By Rosanne Boyett, Cibola County Beacon
CIBOLA COUNTY – The New Mexico State Senate confirmed Ryan Flynn as Secretary of the New Mexico Environment Department (NMED) on Feb. 18.
“Secretary Flynn has shown himself to be a dependable leader for the New Mexico Environment Department,” Governor Susana Martinez said. “He brings a balanced approach basing big decisions on sound science and input from all parties.”
“My approach has always been to consider what’s best for the environment here,” Secretary Flynn said in a press release. “I also truly appreciate the views of those opposed to my confirmation. My track record has shown that I listen to all sides of environmental issues, carefully consider what options provide environmental protection, and work to the best of my ability to find common ground with all interests. I appreciate that many people share with me a strong passion to protect our precious natural resources.”
A number of area residents don’t agree with Flynn’s comments about working together.
Nadine Padilla, Multicultural Alliance for a Safe Environment (MASE) member, was part of a group of Cibola County residents who visited Flynn late last year.
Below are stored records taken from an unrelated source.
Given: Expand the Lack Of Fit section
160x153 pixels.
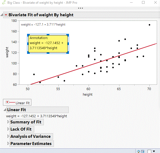Looking at the screenshot, I should (x=8, y=129).
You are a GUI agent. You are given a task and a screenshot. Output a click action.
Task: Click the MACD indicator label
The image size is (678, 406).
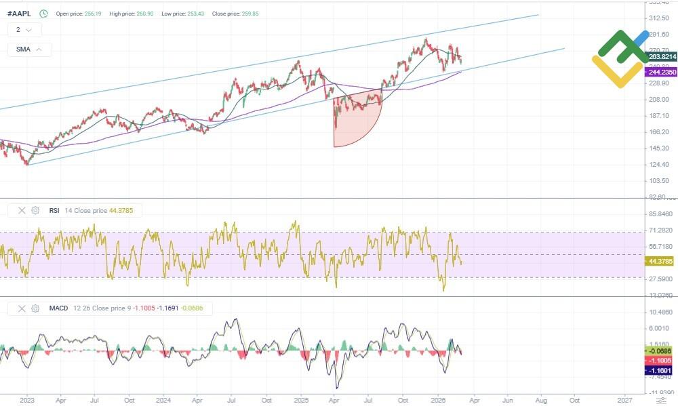pyautogui.click(x=58, y=308)
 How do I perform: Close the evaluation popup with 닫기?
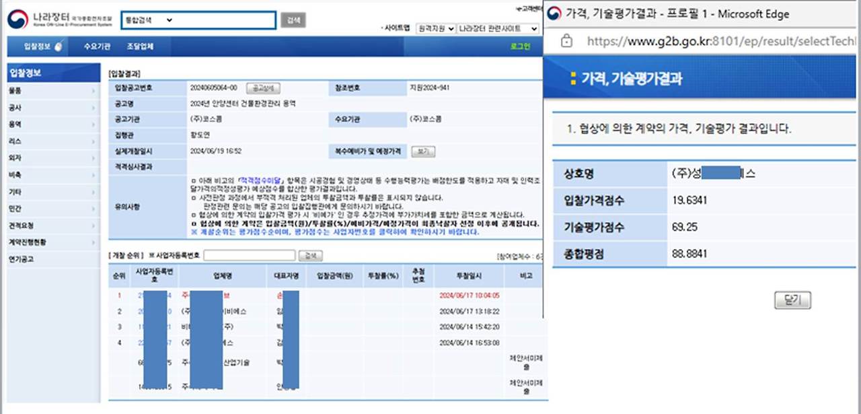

“Overall, we got the clear understanding that Secretary Flynn was not interested in hearing community members’ concerns,” recalled Padilla, “but he seemed more interested in pushing permits.”
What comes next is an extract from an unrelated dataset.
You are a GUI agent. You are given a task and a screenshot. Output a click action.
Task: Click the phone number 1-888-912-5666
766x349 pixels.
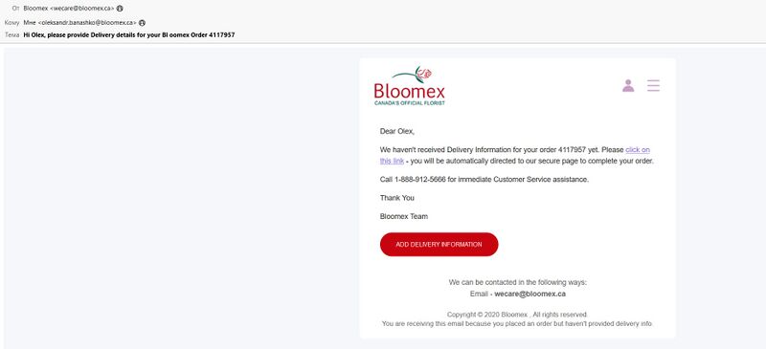point(420,179)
She expressed a sense of frustration, “We’re only seeing one piece of the puzzle at a time. Our concerns include the quantity and quality of water being used during the Homestake Mining remediation process.”
Jonnie Head explained that members of Bluewater Downstream Alliance (BWDA), MASE, the Laguna-Acoma Coalition, and Paul Robinson, of the Southwest Research Information Center, had met with NMED officials in Santa Fe on Dec. 18.
“Our goal was to meet with NMED staff before the Homestake discharge plan (HMC DP-200) was issued,” recalled Head.
“The issues surrounding the ground water discharge permit for the Homestake remediation site are technical and complex, and the administrative record is substantial,” acknowledged Kurt Vollbrecht, NMED Ground Water Quality Bureau.
“This proposed change is going to use a lot of water that will be drawn from the San Andreas aquifer, which supplies Milan, Grants, Laguna, Acoma, and others who live downstream. That water is very important to all of us,” stressed Head.
“We are very concerned,” agreed MASE member Padilla.
“Ryan Flynn is not the appropriate person to lead the New Mexico Environment Department,” Conservation Voters of New Mexico (CVNM) Executive Director Demis Foster said via email on Feb. 21. “It’s clear from his actions that he is willing to compromise [our] drinking water in order to be business-friendly. His actions on the Copper Rule proved that he does not put the state’s groundwater first.”
The CVNM hosted several presentations last year in Cibola and McKinley Counties to help residents understand threats to water quality.
Governor Martinez’ administration has emphasized the need to streamline the permitting process, according to NMED officials.
Flynn served as the NMED General Counsel from January 2011 to April 2013 and accepted the Governor’s appointment last year as NMED Secretary in April.